1908 : naissance à Paris 14e, le 23 mai
1924 : obtention du permis de conduire à 16 ans
1930 : baptême de l'air à Orly le 4 juillet, avec Henry Le Folcalvez
1931 : brevet de pilote de tourisme le 21 juin, à Mont-de-Marsan
1932 : brevet de pilote professionnel de transport public, en juin
1933 : raid Paris-Saïgon interrompu près de Naples, début d'année
1933 : record d'altitude féminin pour avion léger à 5 900 mètres, en août
1933 : conférence "Impressions d'acrobatie aérienne" au Petit Palais, le 28 novembre
1934 : engagement militant aux côtés de Louise Weiss pour le vote des femmes
1934 : signature du contrat avec Caudron-Renault, en juin
1934 : records internationaux de vitesse sur 100 km et 1 000 km, le 8 août
1934 : record du monde féminin de vitesse à 445 km/h, le 11 août
1934 : accident mortel à Guyancourt le 30 novembre, à bord d'un Caudron C.430 Rafale
1934 : Légion d'honneur à titre posthume et hommage national aux Invalides, en décembre
1934 : Prix Monique Berlioux de l'Académie des sports, décerné en fin d'année
Hélène Boucher grandit entre Paris, où la famille réside au 169 rue de Rennes, et la propriété de Boigneville, près de Yermenonville, en Eure-et-Loir, où elle est envoyée pendant la Première Guerre mondiale. Son père Léon Boucher est architecte parisien, sa mère Élisabeth Hélène Dureau tient le foyer, et son frère aîné Noël joue un rôle décisif dans son entourage, c'est par lui qu'elle rencontrera le sergent-pilote Jean Huber. Adolescente, elle séjourne en Angleterre pour apprendre la langue et se passionne pour la littérature anglaise, en particulier Charles Dickens. Scolarisée au lycée Montaigne puis au collège Sévigné, premier établissement secondaire laïque pour jeunes filles en France, elle y noue une amitié durable avec Dolly Van Dongen, fille du peintre Kees van Dongen.
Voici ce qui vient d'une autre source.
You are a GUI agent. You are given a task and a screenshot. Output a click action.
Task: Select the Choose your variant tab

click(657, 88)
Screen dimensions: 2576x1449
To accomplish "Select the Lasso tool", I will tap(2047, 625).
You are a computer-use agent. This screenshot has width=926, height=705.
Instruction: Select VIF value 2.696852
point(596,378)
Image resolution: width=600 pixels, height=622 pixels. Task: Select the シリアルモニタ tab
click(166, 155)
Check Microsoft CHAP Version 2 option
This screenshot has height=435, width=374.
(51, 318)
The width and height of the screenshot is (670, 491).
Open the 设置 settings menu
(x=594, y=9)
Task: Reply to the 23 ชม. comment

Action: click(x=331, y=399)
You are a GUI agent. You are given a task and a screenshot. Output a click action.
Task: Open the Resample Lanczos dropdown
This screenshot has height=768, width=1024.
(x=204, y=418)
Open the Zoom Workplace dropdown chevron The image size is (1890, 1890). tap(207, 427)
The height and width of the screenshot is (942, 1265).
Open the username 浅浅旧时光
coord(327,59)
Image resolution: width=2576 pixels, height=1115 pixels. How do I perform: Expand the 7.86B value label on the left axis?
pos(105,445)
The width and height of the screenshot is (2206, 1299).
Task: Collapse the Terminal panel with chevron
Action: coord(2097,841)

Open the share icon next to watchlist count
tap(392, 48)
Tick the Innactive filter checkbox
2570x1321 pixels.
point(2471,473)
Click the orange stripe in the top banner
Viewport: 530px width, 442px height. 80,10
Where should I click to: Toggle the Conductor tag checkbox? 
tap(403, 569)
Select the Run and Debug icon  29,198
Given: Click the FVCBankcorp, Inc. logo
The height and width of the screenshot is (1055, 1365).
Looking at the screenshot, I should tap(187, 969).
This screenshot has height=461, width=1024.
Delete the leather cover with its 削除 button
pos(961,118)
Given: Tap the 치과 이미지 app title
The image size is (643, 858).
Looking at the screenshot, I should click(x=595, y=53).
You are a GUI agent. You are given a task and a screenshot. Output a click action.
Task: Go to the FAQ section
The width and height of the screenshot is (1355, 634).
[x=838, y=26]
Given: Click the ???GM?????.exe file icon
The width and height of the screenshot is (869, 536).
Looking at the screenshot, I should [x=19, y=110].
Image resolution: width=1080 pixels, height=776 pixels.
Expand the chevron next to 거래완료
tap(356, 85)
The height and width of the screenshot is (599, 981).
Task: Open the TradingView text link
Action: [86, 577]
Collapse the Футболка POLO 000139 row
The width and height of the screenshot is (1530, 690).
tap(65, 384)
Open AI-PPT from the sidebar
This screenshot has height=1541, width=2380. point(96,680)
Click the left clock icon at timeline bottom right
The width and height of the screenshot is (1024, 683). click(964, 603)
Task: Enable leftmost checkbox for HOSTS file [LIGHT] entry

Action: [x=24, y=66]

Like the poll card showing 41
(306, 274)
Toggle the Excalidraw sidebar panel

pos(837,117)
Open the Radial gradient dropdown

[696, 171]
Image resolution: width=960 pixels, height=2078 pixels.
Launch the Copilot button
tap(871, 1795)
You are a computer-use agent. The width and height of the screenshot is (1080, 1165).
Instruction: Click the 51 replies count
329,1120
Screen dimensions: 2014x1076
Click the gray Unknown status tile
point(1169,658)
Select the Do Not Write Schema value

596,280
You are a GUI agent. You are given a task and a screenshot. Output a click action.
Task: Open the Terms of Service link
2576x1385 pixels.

Hélène Boucher reste célibataire et sans enfant. En 1934, elle rejoint le combat féministe aux côtés des aviatrices Maryse Bastié et Adrienne Bolland, et milite pour le droit de vote des Françaises au sein du mouvement animé par Louise Weiss. Sur les aérodromes, elle évolue dans le cercle des pilotes Raymond Delmotte, Michel Détroyat et Maurice Arnoux, et travaille étroitement avec Marcel Riffard, chef du bureau d'études de Caudron-Renault et concepteur du Caudron Rafale. Elle accepte de promouvoir la Renault Vivasport, dessinée par Riffard, dans le cadre de son contrat avec la marque. Passionnée de mécanique automobile autant qu'aéronautique, elle conduit elle-même ses voitures de course.
Le 30 novembre 1934, aux commandes d'un Caudron C.430 Rafale, Hélène Boucher se tue lors d'un vol d'entraînement sur l'aérodrome de Guyancourt. La presse de l'époque évoque une perte de vitesse à l'atterrissage et une possible inversion involontaire des commandes : l'appareil accroche la cime des arbres au-dessus du bois de la Croix, à Magny-les-Hameaux, et s'écrase près de la route de la Butte aux Chênes, à Brouessy. Les pilotes Raymond Delmotte, Fouquet et Goury, témoins de l'accident, la dégagent grièvement blessée. Elle meurt dans l'ambulance en route vers l'hôpital de Versailles, dans la côte de Satory. Un hommage national, premier du genre rendu à une femme, est célébré à la cathédrale Saint-Louis-des-Invalides à Paris, où son cercueil est exposé deux jours. Le ministre de l'Air Victor Denain et l'écrivain et officier René Chambe rédigent les citations officielles.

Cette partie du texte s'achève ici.